Les mauvais jours finiront

« Et quand le travailleur s’endort
il est bercé par l’insomnie
et quand son réveil le réveille
il trouve chaque jour devant son lit
la sale gueule du travail
qui ricane qui se fout de lui »

Un récent bilan ministériel pré-cisait qu’en l’espace de deux semaines (du 12 au 26 octobre), près de 2300 manifestants avaient été arrêtés, et 360 renvoyés devant des tribunaux qui distribuent à la chaîne des mois de prison ferme. En face, on ne compterait que 72 policiers et gendarmes blessés. Si on ajoute à cette pénible comptabilité quelques mesures symboliques comme l’équipe cagoulée du GIPN envoyée place Bellecour à Lyon contre les émeutiers ; les réquisitions administratives de travailleurs pour « atteinte constatée ou prévisible au bon ordre, à la salubrité, à la tranquillité et à la sécurité publiques » ; ou encore l’envoi de l’armée à Marseille pour briser la grève des éboueurs, il est clair que nous vivons des temps de guerre.

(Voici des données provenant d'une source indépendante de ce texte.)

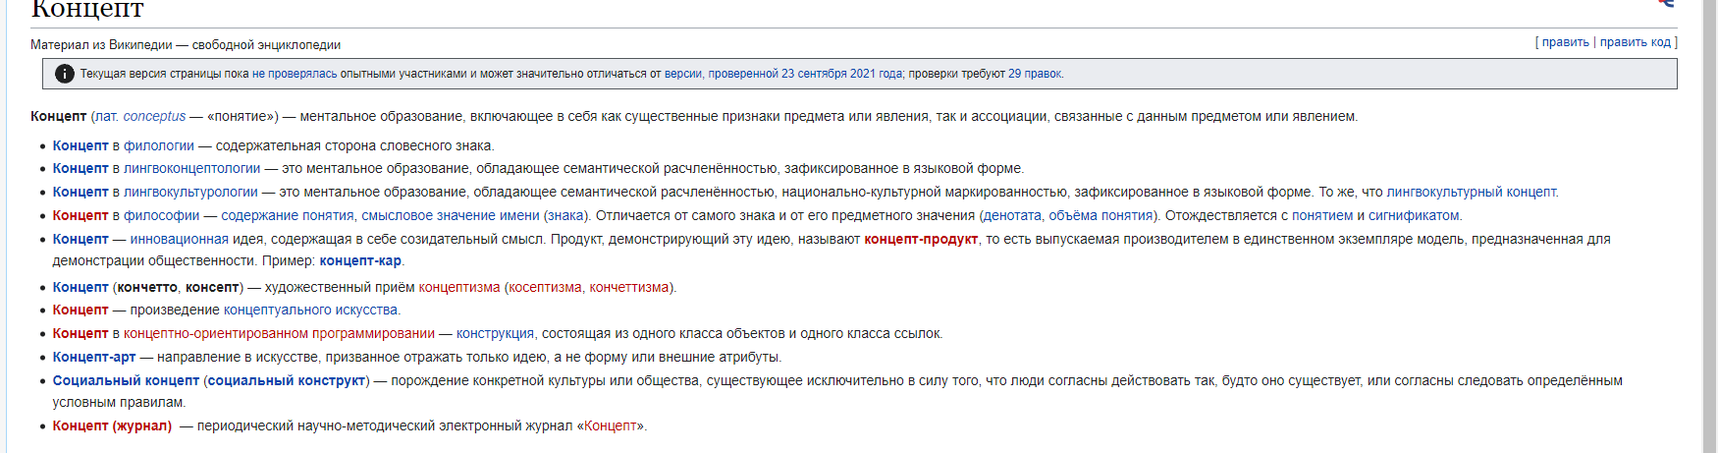This screenshot has width=1718, height=453.
Task: Go to the "социальный конструкт" article
Action: click(x=286, y=380)
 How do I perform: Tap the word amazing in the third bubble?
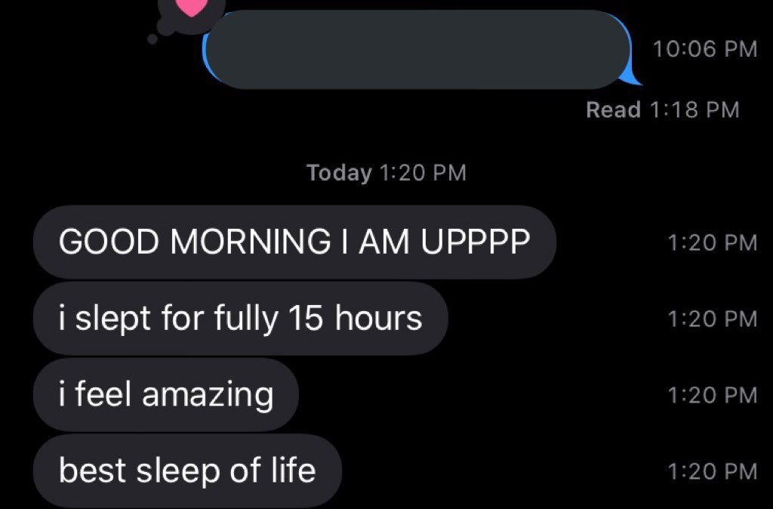click(x=208, y=396)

Il faut dire que beaucoup d’entre nous n’ont pas attendu cette loi sur les retraites pour prendre la rue et y exprimer toute notre rage, tant les raisons de se révolter ne manquent pas. Depuis que nous respirons l’air vicié de ce monde de flics et de fric, l’État et les riches veulent nous enfermer dans leurs écoles, leurs bureaux, leurs cages à poules, leurs usines et leurs prisons. Ils tentent de nous contraindre à sacrifier toute liberté contre quelques miettes en fin de mois, contre un sourire à l’assistante sociale ou une courbette au patron du coin. Et si on traîne trop des pieds pour aller enrichir les bourges, on nous menace de crever la gueule ouverte dans la rue ou derrière des barreaux. C’est vrai quoi, nous sommes si fainéants que nous osons rechigner à leur vendre bras, cerveau, sueur et temps.